Albert Mastronardi H & A Mastronardi Farms
Albert Mastronardi has been growing greenhouse vegetables
(tomatoes, peppers and mini-cucumbers) on 32 acres for over 35
years at Kingsville, Ontario. H & A Mastronardi Farms Ltd.
is a family-run business that Albert operates from two farm locations
with his brother Rudy and parents Henry and Anna. The family,
under sister Marlene, also runs a bedding plant retail business
called Anna's Flowers.
- Switched to biomass from natural gas due to high gas prices
in early 2000s.
- Currently using 65% wood, 35% natural gas. Wood includes wood
chips (pallets, construction/demolition, forestry residues),
not pelletized product. Storage shed has one-month capacity.
Foresees blending wood and agricultural biomass in future.
- Six-megawatt boiler heats 15 acres of greenhouse. Ash is spread
- Higher moisture content of fuel means significantly higher
cost per gigajoule.
- Hot water storage is essential; at night, all the heat stored
during the day is used.
- Co-benefit: Potential for CO2 capture for enhancement
of greenhouse vegetable production.
- While natural gas prices have decreased, Mastronardi Farms
has made a strong commitment to biomass on the basis that over
the long term, fossil fuel prices will increase.

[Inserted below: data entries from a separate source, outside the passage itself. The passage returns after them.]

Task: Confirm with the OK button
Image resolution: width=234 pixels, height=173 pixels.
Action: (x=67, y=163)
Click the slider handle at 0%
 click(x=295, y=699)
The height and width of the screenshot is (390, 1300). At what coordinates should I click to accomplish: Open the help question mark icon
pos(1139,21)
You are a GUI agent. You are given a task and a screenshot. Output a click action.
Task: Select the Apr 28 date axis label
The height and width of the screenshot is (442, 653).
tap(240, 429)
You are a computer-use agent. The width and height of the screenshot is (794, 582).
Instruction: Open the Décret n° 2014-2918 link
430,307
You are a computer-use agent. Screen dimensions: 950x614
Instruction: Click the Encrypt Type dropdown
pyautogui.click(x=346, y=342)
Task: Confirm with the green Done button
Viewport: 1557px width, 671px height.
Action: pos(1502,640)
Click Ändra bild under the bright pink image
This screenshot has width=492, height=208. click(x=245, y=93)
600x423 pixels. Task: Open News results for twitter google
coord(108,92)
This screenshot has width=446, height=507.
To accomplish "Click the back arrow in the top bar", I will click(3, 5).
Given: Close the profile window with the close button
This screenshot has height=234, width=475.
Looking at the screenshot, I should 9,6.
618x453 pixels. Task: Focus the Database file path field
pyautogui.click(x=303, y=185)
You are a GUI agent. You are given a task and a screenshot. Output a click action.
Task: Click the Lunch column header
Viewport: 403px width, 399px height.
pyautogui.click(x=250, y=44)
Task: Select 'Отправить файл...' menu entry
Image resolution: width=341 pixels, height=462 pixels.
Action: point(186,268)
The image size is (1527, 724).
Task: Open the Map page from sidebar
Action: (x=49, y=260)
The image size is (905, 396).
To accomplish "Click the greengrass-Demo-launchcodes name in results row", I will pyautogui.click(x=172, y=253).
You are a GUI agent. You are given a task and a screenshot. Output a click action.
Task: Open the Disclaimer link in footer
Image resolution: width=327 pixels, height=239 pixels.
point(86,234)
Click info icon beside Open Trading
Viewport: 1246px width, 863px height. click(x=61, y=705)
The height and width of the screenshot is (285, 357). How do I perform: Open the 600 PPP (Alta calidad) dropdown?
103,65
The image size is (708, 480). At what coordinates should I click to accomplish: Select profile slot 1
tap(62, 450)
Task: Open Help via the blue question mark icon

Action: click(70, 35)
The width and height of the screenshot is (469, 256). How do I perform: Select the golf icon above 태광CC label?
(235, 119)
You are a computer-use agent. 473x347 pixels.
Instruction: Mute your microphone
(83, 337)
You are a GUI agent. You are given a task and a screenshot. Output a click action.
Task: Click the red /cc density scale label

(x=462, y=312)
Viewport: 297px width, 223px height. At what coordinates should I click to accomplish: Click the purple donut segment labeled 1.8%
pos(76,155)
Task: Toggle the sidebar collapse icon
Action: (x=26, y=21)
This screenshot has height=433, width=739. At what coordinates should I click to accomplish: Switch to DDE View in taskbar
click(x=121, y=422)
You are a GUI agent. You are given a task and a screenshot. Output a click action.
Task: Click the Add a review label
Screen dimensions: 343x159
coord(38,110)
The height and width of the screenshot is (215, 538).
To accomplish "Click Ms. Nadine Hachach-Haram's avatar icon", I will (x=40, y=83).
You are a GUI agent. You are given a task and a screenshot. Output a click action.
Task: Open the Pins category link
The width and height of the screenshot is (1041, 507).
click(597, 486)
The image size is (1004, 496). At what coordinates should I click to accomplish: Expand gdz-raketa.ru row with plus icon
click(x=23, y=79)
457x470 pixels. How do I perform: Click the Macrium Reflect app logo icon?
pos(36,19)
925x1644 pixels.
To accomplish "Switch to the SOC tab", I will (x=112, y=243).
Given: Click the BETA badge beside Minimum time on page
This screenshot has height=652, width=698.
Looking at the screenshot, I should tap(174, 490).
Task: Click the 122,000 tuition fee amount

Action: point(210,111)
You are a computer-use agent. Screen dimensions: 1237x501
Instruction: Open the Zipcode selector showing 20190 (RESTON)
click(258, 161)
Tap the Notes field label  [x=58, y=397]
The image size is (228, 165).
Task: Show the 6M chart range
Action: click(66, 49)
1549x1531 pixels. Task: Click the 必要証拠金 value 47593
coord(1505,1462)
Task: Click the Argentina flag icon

Servanne Fowlds Dalkia Canada
Servanne Fowlds has worked in the energy and environmental
industry for the past 12 years in a variety of different areas
including demand-side management, district energy and more recently,
power generation. She is a MBA graduate from York University,
Schulich School of Business, with an undergraduate degree in marketing
and sales from Ecole Superieure de Commerce in France. She is
also a LEED® Accredited Professional. Servanne is currently
Project Development Manager for Dalkia Canada, responsible for
developing new projects covering alternative financing and procurement
in health care, district energy, biomass power and cogeneration.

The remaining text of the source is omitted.